» **THE PROBLEM**
Check each line of the entries below for the word "Choose", and copy out the ones that have it.
**** DATA
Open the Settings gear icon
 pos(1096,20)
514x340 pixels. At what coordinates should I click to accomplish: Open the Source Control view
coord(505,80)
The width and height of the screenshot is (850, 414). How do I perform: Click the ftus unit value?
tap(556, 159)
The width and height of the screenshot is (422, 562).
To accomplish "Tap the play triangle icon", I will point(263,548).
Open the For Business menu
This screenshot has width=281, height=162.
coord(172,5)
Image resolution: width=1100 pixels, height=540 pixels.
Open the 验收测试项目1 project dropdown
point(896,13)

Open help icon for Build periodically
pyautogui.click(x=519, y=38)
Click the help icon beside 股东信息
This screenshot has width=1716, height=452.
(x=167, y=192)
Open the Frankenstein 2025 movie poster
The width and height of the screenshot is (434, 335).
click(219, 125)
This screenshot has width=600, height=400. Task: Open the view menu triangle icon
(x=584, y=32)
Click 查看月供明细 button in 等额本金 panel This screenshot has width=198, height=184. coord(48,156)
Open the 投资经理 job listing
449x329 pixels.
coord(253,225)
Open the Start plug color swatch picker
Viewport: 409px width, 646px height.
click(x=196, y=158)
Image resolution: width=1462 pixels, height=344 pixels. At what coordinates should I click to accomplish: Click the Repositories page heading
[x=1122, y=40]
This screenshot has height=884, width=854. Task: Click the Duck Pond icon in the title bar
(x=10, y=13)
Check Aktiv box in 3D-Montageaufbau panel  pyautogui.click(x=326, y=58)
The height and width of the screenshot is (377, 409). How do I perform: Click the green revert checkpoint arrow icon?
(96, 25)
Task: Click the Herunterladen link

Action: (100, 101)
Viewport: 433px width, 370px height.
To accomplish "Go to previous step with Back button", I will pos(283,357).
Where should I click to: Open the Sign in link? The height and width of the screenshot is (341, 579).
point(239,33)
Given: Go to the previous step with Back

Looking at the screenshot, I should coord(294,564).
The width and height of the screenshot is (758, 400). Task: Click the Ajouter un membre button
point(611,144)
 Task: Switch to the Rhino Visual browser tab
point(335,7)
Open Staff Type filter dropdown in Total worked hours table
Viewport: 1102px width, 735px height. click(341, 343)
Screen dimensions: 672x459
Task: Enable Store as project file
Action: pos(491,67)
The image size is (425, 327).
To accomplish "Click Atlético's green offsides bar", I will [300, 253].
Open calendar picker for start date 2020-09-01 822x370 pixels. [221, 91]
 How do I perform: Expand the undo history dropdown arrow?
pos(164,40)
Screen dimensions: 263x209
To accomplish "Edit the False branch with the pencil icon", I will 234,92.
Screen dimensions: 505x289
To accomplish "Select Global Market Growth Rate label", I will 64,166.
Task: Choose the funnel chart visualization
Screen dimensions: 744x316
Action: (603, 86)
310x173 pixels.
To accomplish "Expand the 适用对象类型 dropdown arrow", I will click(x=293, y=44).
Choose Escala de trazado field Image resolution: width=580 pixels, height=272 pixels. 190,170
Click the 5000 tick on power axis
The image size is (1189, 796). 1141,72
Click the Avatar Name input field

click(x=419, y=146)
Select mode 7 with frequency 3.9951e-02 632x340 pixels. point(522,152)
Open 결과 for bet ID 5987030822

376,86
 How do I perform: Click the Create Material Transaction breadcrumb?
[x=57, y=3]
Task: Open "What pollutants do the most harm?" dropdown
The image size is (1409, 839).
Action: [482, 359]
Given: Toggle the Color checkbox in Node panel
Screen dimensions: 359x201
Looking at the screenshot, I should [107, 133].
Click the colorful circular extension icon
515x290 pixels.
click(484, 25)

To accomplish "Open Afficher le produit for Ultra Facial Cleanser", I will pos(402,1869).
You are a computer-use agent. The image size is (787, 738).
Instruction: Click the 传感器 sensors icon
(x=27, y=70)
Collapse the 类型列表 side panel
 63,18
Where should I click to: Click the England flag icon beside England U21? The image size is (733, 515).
********
» **TASK SOLUTION**
Task: Choose the funnel chart visualization
Choose Escala de trazado field Image resolution: width=580 pixels, height=272 pixels. 190,170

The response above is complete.